7. John Wall – You know how we feel about John Wall here at Dime. We love him, we put him on our most recent cover, and we picked him to have a monster breakout season. He is going to be a superstar and an All-Star for many, many years to come. He’s got the athleticism, skills and a true passion for the game. The only question surrounding Wall actually isn’t even about him – it’s can the Wizards surround him with enough talented players?
6. Russell Westbrook – He could easily be No. 1 or No. 2 on this list in a few months. He is sooooo close to being a dominant force, and the best in the league at his position. If you watched the playoffs last year, you know what we’re talking about. Westbrook is extremely confident in his skills, as he should be. There’s pretty much nothing he can’t do on a basketball court. He’s an off-the-charts athlete who can handle, pass, drive, score. But, and this is a big one, he has to know when to pick his spots and when to defer to Kevin Durant. There were way too many key possessions last season where Durant didn’t touch the ball. It’s Westbrook’s job, as the point guard, to help KD get his so he stays in rhythm.
5. Steve Nash – Mr. Consistency. If you don’t like watching Steve Nash play, then you don’t like basketball. He’s the true definition of a floor general. He’s a master at the pick-and-roll, is a phenomenal shooter, and is still one of the best in the world at the position. No, he’s not the world’s best defender, but that doesn’t matter enough to knock him down any further on this list. There isn’t a player in the NBA who wouldn’t love to play alongside him.
4. Deron Williams – An absolute beast. A killer on the court. Deron will take your basketball soul and not think twice about it. He is perhaps the fiercest competitor on this list. D-Will can do it all – shoot, pass, drive, handle, finish. He was the only player in the league to go for averages of 20 and 10 last year. [Watch highlights of D-Will getting a light 50 in Turkey]
3. Rajon Rondo – With all the “Rondo can’t shoot” talk, don’t lose sight of the fact that he’s a career 49% shooter. No, that doesn’t mean he’s a good shooter. But it means he plays within himself and makes good decisions.
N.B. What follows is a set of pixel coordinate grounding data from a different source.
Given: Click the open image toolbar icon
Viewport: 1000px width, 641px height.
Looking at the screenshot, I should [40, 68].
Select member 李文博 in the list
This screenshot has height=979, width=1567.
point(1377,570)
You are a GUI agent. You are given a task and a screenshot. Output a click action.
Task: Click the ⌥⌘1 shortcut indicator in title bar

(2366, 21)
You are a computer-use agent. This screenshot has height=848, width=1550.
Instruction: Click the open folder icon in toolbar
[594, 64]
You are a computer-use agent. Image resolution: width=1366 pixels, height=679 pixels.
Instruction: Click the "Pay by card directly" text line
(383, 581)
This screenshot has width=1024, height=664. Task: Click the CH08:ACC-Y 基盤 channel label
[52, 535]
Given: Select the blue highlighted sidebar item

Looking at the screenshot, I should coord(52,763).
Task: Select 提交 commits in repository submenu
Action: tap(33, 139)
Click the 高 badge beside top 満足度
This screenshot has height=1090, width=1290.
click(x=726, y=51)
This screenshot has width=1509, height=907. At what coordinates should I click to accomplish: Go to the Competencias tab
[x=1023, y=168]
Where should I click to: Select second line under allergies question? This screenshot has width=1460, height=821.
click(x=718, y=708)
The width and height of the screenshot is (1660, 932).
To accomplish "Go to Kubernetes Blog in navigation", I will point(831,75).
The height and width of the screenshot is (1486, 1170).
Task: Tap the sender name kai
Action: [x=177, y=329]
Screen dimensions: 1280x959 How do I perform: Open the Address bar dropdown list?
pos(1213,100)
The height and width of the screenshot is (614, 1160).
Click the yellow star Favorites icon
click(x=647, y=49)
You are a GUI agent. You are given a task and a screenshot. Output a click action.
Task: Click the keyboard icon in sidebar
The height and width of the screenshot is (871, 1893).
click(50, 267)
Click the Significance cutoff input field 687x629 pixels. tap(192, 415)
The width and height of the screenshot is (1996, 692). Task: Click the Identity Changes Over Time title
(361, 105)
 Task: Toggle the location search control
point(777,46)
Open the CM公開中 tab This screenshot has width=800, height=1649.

Yes, defenses sag off him and dare him to shoot. But that’s also the equivalent of letting Tom Brady sit in the pocket without a pass rush. He will KILL you. And like CP3, Rondo can single-handedly control the tempo and feel of an entire game.
2. Derrick Rose – The most explosive player in the league. Period. I sat a few rows back for a Celtics/Bulls game last season, and I swear Rose had 2 gears that Rondo didn’t have. D-Rose is lighting fast and can jump out of the gym. There’s not a PG in the league who can stay in front of him, and he’s a master at finishing the play – whether it’s with english off the glass or a dunk on someone’s head. He manages to successfully walk that line between scorer and floor general – getting buckets when the Bulls need them but feeding his teammates enough to keep them happy.
1. Chris Paul – Watching Chris Paul play point guard is just a thing of beauty. It’s that simple. He can literally get anywhere he wants on the court at any time. He never picks up his dribble. He can shoot (with 3-point range), pass, rebound, and completely control the tempo of a game. He’s got an arsenal of offensive moves – step backs, spins, in-and-out, crossover – and the strength to finish in the lane. When healthy, which he was last season (played 80 games), he’s the best there is.
These are my rankings – how would you rank the best PGs in the NBA today?